JOIN vs SELECT IN when querying arbitrary related tables

Question

When extracting data from multiple tables for mapping into a GraphQL result, which is more effective?

Pseudocode below.

Version 1 - Joining N tables together and parsing them into separate objects on the caller's side

alldata = SELECT a.*, b.*, c.*
    FROM aaaa a
    LEFT OUTER JOIN bbbb b on a.id = b.parent_id
    LEFT OUTER JOIN cccc c on b.id = c.parent_id
    WHERE a.name = 'my name';
/* Map flat DB rows to Java pojo-s */
aObj = parseRowsIntoJavaObjects(alldata)

Version 2 - Performing selects on tables 1 by 1, limiting them by parent row id-s

a_rows = SELECT a.* FROM aaaa a WHERE a.name = 'my name';
b_rows = SELECT b.* FROM bbbb b WHERE b.parent_id IN (a_rows.id);
c_rows = SELECT c.* FROM cccc c WHERE c.parent_id IN (b_rows.id);
/* Map flat DB rows to Java pojo-s */
bObj = parseRowsIntoJavaObjects(b_rows, c_rows);
aObj = parseRowsIntoJavaObjects(a_rows, bObj);

The tables are connected using foreign keys and can feature 1:1, 1:N and N:N relationships. Their structure is otherwise not defined - the solution has to work against arbitrary datamodels. Indexes can be added as needed and it can be assumbed that any necessary indexes are present for the query execution.

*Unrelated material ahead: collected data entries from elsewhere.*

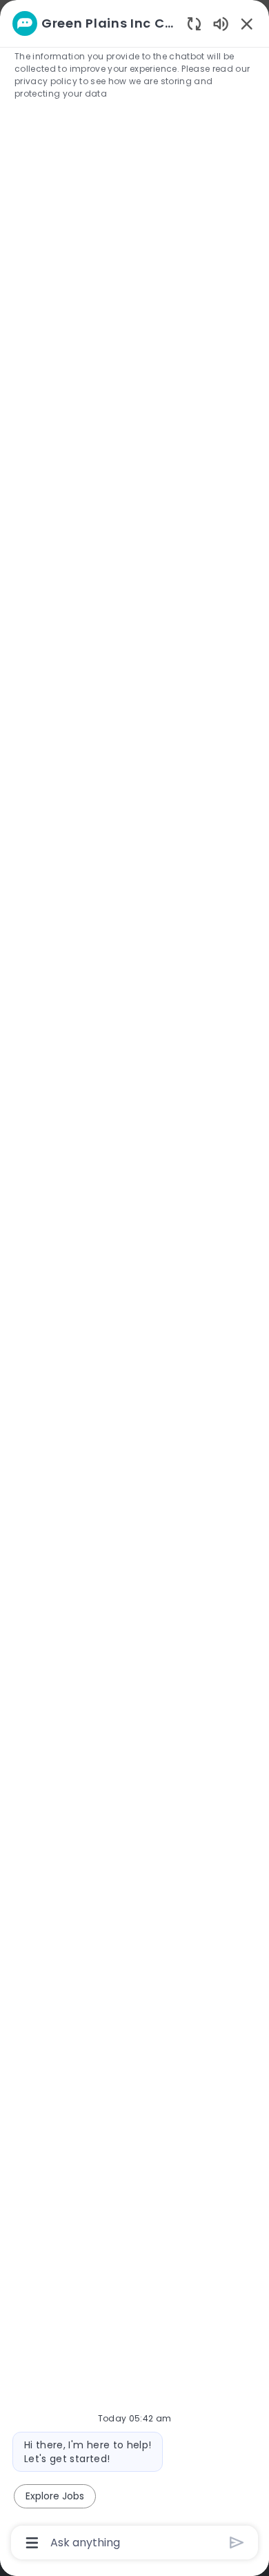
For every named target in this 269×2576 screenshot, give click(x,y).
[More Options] (32, 2543)
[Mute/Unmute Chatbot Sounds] (220, 23)
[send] (237, 2542)
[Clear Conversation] (194, 23)
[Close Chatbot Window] (247, 23)
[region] (134, 1282)
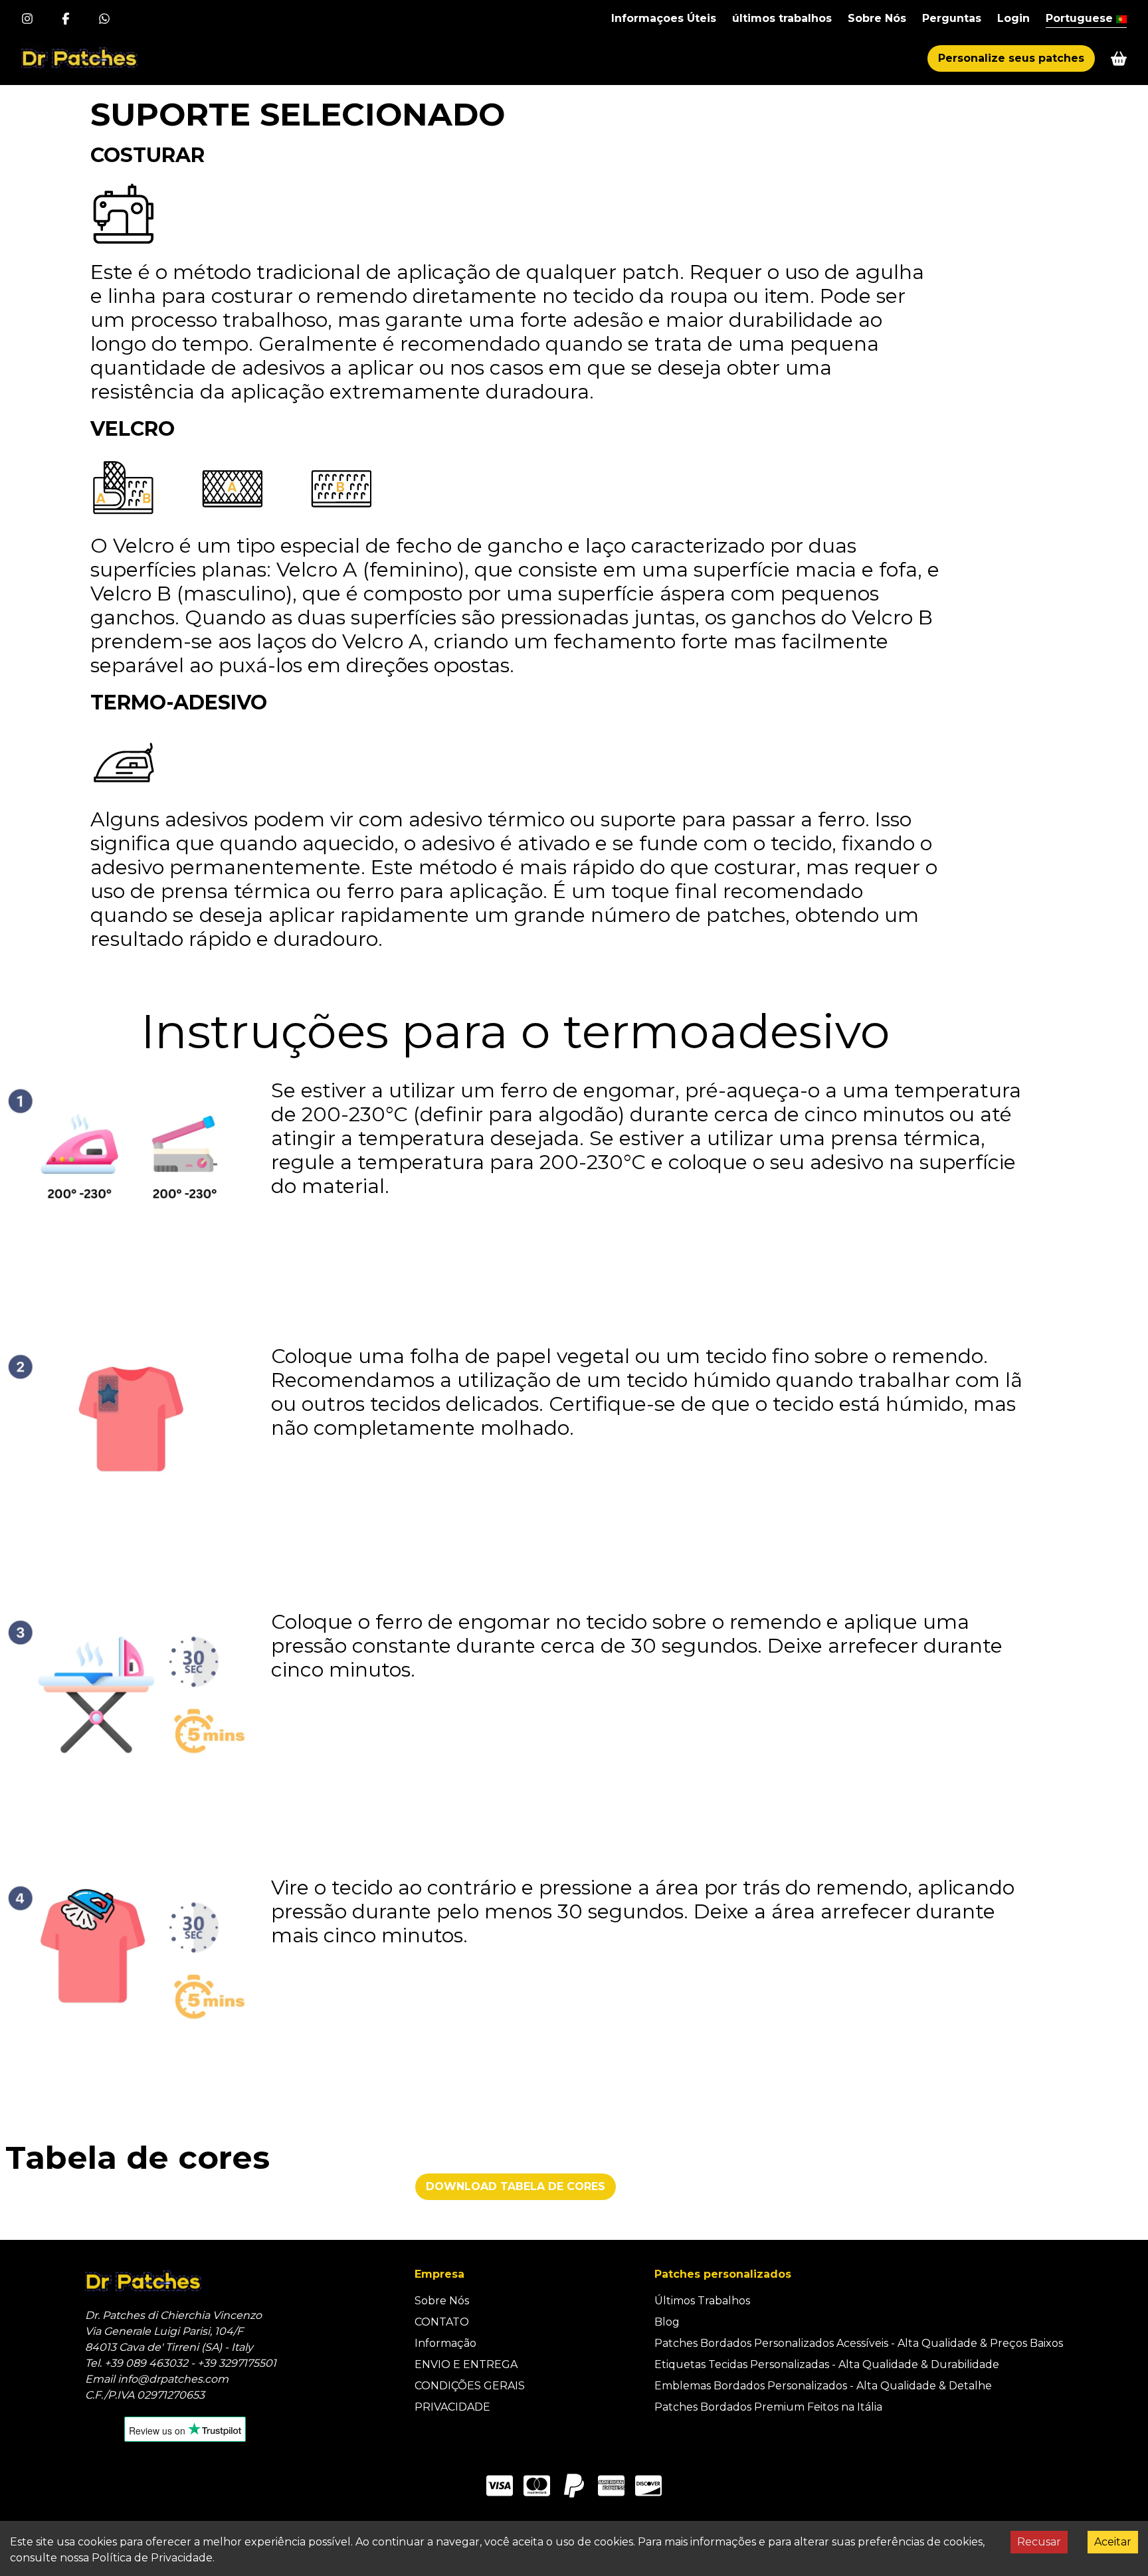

Asking because there can be any number of tables joined in this manner and I am concerned if Version 1 causes a problem for having to return the same data multiple times in several rows due to how many-to-one relationships work.

I know making several queries is generally a bad idea if things can be managed with one and IN() is not particularly fast. Is using IN here still a bad idea?

Since the solution has to be generic and apply to any number of datamodels, I don't want to just try it out and optimize it for a specific model like most questions dealing with JOIN... WHERE IN().. do. I would like to ask for a suggestion of what is the generally more performant way of loading relational data from arbitrary hierarchies up to.. say 3 levels deep?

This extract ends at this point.